A group of film industry medics has evolved from providing aid on local film sets to bringing clinical lab testing to the public.
Heather Drake Bianchi, CEO of Cinemedics and Drakos Clinical Laboratories, said they were quickly called to process large amounts of COVID tests after a film they were working on, Plan B, was shut down due to the pandemic.
“You know we tested like 130 people in two hours, which compared to what we do now is almost laughable, but for us it was a big celebration because we figured out how to do it—people weren't doing that back then,” Bianchi said.
The rapid testing allowed filming to resume at American High, a Liverpool-based production company, and get people back to work.
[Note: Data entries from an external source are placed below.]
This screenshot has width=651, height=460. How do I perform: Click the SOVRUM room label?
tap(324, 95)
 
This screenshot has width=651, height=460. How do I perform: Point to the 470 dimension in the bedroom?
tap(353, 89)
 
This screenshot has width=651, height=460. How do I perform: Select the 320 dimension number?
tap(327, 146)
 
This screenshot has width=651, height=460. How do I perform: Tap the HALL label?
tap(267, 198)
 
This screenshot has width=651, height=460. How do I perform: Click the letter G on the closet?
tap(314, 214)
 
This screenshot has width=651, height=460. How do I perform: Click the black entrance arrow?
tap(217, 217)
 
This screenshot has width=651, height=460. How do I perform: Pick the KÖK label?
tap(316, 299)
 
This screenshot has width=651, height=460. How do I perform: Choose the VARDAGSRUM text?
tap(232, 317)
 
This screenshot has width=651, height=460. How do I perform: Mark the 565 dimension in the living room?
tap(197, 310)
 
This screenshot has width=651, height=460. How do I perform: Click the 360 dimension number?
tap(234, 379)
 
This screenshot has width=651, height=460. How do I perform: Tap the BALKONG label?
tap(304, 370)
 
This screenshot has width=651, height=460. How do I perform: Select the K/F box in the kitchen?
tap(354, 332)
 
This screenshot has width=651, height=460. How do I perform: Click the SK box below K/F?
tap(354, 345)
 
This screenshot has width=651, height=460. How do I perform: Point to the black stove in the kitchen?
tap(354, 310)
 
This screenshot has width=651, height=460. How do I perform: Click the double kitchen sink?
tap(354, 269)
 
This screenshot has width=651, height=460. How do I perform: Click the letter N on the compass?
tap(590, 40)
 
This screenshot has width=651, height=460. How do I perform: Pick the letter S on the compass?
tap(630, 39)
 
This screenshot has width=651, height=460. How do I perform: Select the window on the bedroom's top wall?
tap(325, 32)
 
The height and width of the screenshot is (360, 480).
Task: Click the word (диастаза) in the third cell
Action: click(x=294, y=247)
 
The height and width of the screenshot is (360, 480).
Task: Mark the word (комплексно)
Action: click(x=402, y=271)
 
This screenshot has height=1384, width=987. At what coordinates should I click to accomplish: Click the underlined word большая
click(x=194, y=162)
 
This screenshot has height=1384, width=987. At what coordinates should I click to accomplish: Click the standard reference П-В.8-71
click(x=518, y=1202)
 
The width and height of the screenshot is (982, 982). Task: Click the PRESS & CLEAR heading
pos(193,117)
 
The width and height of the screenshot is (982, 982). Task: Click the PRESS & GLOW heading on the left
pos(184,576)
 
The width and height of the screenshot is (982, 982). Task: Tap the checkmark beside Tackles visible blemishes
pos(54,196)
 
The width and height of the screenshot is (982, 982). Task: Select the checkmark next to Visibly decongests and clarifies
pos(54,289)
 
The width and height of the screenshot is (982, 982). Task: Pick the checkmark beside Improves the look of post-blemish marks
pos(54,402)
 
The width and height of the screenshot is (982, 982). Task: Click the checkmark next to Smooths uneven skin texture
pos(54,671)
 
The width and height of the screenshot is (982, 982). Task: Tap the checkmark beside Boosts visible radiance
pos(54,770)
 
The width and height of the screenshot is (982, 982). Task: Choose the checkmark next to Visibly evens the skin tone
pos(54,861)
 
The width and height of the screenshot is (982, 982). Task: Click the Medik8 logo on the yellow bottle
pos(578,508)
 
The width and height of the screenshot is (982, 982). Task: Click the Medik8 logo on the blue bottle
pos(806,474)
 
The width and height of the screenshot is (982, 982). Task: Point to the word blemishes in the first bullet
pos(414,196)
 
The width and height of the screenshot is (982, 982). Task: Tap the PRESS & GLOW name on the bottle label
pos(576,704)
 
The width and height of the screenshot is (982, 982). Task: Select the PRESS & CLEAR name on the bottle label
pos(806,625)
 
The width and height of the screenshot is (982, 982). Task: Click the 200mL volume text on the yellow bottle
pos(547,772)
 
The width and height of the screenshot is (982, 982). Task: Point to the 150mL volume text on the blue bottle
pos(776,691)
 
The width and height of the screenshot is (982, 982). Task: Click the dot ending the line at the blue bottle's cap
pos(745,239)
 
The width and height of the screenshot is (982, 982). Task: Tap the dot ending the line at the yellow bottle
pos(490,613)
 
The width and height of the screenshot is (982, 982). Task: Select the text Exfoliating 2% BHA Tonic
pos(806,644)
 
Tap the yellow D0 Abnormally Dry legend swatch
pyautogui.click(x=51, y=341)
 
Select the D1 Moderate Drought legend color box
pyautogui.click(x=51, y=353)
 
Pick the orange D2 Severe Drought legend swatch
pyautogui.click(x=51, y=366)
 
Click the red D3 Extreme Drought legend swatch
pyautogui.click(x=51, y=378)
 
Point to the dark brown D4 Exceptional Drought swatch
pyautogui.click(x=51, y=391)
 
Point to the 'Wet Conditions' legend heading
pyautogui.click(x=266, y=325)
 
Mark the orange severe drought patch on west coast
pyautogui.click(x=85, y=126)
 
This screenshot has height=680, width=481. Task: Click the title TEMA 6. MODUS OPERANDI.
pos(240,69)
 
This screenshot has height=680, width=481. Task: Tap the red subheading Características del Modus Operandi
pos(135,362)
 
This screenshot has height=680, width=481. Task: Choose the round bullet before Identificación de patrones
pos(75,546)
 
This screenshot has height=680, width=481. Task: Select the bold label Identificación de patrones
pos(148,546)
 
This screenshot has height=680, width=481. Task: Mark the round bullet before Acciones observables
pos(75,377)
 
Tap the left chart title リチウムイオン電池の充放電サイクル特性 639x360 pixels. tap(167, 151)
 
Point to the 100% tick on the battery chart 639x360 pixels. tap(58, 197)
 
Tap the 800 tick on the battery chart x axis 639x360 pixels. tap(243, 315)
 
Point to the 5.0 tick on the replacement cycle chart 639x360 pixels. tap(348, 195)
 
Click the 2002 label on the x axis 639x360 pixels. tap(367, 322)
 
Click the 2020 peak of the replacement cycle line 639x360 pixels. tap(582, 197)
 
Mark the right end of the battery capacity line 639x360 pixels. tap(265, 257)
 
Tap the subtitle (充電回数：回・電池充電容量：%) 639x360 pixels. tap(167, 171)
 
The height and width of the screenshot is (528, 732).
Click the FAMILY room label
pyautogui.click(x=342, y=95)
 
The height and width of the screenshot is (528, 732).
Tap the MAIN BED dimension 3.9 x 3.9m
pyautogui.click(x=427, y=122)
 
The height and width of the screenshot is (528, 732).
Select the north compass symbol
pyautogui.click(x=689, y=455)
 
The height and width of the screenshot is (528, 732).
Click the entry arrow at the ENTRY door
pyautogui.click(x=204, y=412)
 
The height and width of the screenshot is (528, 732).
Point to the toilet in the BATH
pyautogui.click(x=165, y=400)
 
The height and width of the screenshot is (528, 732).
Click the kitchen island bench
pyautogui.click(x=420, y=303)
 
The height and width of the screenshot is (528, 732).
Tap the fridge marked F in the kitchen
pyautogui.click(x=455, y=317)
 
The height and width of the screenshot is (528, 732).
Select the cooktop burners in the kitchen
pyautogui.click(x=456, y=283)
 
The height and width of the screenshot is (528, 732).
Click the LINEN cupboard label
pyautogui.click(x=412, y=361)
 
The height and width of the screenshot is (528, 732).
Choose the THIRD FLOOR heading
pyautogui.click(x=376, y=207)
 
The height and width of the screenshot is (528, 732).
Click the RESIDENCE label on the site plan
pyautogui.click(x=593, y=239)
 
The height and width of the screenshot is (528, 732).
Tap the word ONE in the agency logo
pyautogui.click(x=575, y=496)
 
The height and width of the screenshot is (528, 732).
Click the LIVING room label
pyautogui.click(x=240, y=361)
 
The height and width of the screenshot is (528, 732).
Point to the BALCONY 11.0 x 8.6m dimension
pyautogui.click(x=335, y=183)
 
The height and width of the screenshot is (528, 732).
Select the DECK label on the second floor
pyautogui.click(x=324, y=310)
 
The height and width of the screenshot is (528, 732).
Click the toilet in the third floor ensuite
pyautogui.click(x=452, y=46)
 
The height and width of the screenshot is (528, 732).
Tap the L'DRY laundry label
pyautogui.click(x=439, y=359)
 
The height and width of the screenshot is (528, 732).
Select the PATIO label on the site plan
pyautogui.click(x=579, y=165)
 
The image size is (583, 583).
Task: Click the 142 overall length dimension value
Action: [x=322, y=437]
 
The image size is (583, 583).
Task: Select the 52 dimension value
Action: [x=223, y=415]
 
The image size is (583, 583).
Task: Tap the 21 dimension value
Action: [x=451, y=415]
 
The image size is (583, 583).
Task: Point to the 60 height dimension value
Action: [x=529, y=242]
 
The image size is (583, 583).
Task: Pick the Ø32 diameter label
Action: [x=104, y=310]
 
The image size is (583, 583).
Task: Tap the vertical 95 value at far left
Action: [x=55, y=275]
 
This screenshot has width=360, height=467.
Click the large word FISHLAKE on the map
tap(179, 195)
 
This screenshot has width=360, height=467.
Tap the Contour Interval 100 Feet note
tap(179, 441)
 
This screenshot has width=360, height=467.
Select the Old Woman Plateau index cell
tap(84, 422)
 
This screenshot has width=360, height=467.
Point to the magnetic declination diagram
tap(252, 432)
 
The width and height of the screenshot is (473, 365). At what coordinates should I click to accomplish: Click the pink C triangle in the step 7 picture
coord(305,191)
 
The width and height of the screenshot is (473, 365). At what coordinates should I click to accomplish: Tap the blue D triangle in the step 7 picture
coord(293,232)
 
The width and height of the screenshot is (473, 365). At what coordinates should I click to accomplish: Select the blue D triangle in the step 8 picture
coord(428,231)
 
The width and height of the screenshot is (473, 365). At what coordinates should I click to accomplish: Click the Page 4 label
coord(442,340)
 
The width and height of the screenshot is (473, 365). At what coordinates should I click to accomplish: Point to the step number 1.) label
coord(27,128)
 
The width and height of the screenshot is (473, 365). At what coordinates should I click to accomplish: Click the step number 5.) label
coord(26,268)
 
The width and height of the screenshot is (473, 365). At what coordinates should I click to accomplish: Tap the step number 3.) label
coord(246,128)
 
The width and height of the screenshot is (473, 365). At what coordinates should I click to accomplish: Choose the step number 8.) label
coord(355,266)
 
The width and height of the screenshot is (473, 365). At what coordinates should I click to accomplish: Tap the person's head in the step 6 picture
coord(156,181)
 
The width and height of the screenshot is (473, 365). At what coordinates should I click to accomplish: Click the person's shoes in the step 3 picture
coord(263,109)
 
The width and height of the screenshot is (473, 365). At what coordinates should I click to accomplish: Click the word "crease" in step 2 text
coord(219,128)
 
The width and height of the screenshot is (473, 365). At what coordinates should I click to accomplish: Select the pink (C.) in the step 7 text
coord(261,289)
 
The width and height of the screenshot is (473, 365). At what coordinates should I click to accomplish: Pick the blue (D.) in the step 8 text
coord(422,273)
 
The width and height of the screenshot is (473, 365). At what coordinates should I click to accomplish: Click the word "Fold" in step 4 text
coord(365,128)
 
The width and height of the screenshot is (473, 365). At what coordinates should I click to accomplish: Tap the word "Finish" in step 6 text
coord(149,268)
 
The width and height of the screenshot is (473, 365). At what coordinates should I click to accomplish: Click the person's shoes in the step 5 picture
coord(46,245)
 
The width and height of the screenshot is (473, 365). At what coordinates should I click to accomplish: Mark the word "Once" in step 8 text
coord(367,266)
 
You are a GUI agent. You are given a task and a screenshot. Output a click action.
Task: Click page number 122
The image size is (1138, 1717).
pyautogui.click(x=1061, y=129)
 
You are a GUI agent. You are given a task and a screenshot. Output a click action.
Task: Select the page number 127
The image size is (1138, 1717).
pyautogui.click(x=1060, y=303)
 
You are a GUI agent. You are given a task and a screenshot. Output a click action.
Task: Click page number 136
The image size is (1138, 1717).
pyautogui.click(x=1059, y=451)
Then Bianchi said she and her team realized the already-strained local healthcare system needed another option for clinical lab testing. She said breakthroughs in science and technological processes helped their team’s mission to help.
“In this case of laboratory testing, it’s given us the ability to perform real time testing in a significantly increased diversity of care settings so that it’s in the home, in the work place, patients centered medical homes,” Bianchi said.
She said sound clinical evidence with real-time data from patient-centered labs helps their outcomes.
“I would love to be able to support the veteran community, the LGBTQ community, parents with multiple kids who just can’t get to the doctor and they just need someone to come to them, cancer patients who really need to stay out of the hospital, our elderly population who would like to enjoy aging in place, that’s my goal," she said.
Cinemedics has a lab at Northeast Medical Center in Fayetteville and can schedule onsite appointment for their mobile lab.